I like to call this logic.

I recently started a new job... One I wanted and knew I could do. One I’d be happy to let define me for a while. Stretch me, even.

And so: I prepared. I read books, bought outfits. I put away all my flats to ensure I was/am always 6 feet tall (heels). I listened to the vocabulary of the hierarchy and made it mine.

I met my staff, my colleagues, my team. I admire them in how tentative some were, how open, how distrustful. I let the hierarchal speak go. Their accents captured me to listen to their own stories.

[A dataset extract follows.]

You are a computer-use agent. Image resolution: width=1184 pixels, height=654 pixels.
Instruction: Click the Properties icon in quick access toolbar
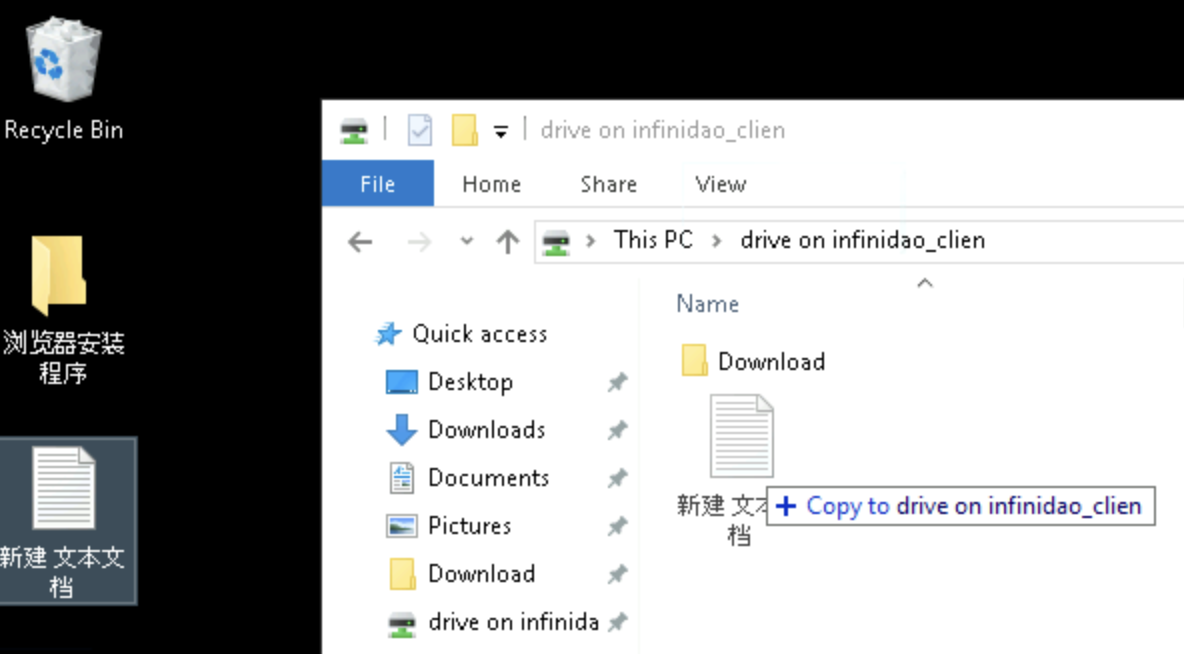tap(420, 130)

One day, when I came home I called my mother to tell her how important I was/I am. I was/am proud of myself. I was certain she'd be too. And she was. She started making connection: New job, new location? Yes, Mummi. She then asked me if I was doing data entry... I’m a director at a state agency serving refugees, immigrants. I manage 1/3 of all staff there. But she’ll never know that. Never,ever understand.

I try not to sink. I said in a very small voice “No, Mummi, no data entry”. My chin quivered. It would have upset her to hear me cry. It upset me to know how few people I have to share this with.

Something specific about having a parent, a mother who makes hats, a mother with a chronic mental health condition:

There will always be this separation. I will always be a hungry island. We’ll likely always have this grabbing-at-air –but-not-reaching each other thing.

We find ways to each other, most days.

But, as my 3 year old likes to remind me: Sometimes we don’t.